In this, the final, assignment you will be finishing the work you started in Assignment #6. The basic idea is that you will build the database backend for a miniature Amazon.com, implementing the five pieces of functionality from A6 and adding a shopping cart and some sort of recommendation system. You will not be building the web-pages and so your system will not look like Amazon.com--though once you have got your project working, you can talk to me or the TAs about using ASP (or PHP or JSP) to use your code to construct actual web pages and to get some extra credit!

Assignment History

Assignment Checklist

General Notes

Most of your work in this project is going to be in designing and filling relations and then writing SQL queries that demonstrate how those relations are used. For each piece of functionality you will give three examples, each of which will require one or more queries.
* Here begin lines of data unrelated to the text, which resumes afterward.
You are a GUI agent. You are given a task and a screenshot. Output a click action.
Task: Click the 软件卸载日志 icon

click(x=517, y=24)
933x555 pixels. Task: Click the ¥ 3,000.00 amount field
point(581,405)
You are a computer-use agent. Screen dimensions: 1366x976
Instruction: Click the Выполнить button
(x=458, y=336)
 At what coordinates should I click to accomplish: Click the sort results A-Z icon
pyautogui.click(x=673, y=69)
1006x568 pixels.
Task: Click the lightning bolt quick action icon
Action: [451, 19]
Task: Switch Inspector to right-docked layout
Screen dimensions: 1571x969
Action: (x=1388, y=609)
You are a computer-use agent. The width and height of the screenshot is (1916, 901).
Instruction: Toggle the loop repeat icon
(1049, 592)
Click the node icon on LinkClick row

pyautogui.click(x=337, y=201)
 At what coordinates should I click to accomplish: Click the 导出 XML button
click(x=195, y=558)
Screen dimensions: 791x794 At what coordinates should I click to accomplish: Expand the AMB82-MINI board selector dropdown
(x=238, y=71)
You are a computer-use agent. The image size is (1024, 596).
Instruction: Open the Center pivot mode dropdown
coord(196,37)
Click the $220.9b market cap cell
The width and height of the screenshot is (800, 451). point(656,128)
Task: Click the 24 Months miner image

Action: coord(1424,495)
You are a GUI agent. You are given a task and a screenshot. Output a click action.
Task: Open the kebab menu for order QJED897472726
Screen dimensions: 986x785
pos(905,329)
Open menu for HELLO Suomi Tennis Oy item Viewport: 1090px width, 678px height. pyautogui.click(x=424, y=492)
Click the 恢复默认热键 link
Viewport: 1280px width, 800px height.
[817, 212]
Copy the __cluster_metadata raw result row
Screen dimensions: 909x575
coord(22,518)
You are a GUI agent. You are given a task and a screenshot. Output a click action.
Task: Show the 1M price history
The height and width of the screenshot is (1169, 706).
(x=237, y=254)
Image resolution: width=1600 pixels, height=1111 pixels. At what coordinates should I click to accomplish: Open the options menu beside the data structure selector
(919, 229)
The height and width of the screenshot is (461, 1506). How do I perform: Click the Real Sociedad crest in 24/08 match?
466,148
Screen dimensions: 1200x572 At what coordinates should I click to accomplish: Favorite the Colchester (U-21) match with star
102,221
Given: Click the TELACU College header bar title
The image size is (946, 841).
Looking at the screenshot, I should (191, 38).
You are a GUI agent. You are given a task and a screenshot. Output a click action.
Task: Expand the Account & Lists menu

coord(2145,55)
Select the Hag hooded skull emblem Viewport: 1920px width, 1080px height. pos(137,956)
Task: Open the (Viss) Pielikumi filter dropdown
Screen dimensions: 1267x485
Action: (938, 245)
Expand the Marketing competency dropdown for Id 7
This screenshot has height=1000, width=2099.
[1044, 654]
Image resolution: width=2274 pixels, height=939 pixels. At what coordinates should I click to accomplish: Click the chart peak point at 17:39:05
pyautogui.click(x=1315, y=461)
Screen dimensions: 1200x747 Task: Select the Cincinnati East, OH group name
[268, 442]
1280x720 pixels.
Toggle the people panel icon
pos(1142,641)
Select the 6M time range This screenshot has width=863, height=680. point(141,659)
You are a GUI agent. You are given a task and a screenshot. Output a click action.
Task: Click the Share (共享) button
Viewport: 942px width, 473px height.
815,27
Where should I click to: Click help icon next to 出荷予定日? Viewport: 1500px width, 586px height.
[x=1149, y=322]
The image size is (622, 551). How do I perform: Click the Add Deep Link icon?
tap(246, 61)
The Access "mdb" file you turn in will include all of these queries and your stories of how the functionality works need to mention which queries produce the described behavior.

You will need to start with the database of CDs and then add tables, queries and forms to that.

Part 1: Shopping carts

The most crucial piece of functionality for any web-vendor is that which enables them to sell their products. Most companies employ techniques based upon a shopping cart metaphor: you put the items you want into your cart and then, when you are done shopping, you check out, purchasing the items. For the project, you will:

  1. Design a relation to store shopping cart contents. Attributes for this relation should include the shopper's name, the cd's id, and whatever else you think is necessary.
  2. Write a query (INSERT INTO) for adding items to the shopping cart. You can have Access prompt you for the shopper's name and the cd's id using the "[prompt]" expression. Access will ask the user to enter a value which will then be used in place of the expression. For example, to list all of the CDs by a band given by a user, you could enter the following query:
    SELECT title FROM CD WHERE bandName=[Enter the band you want];
  3. Write a query for listing the CDs in a given user's shopping cart. You should list each CD's title, bandName and price.
  4. Write a query that will compute the cost for purchasing everything in a particular shopper's cart. You can use a "[prompt]" expression to prompt for the shopper's name. Also, as far as the cost of CDs, you may either add an attribute somewhere that holds a CD's cost or just assume that all CDs cost the same amount (say $15.98).
  5. Design a relation to store what CDs each user has purchased. (This relation might also be useful in making recommendations.)
  6. Write a query (INSERT INTO) that will add a tuple to the purchases relation (from 5) for each item a particular shopper has in his shopping cart. You can use a "[prompt]" expression to prompt for the shopper's name.
  7. Write a query (DELETE FROM) that will remove all the items from a particular particular shopper's cart. You can use a "[prompt]" expression to prompt for the shopper's name.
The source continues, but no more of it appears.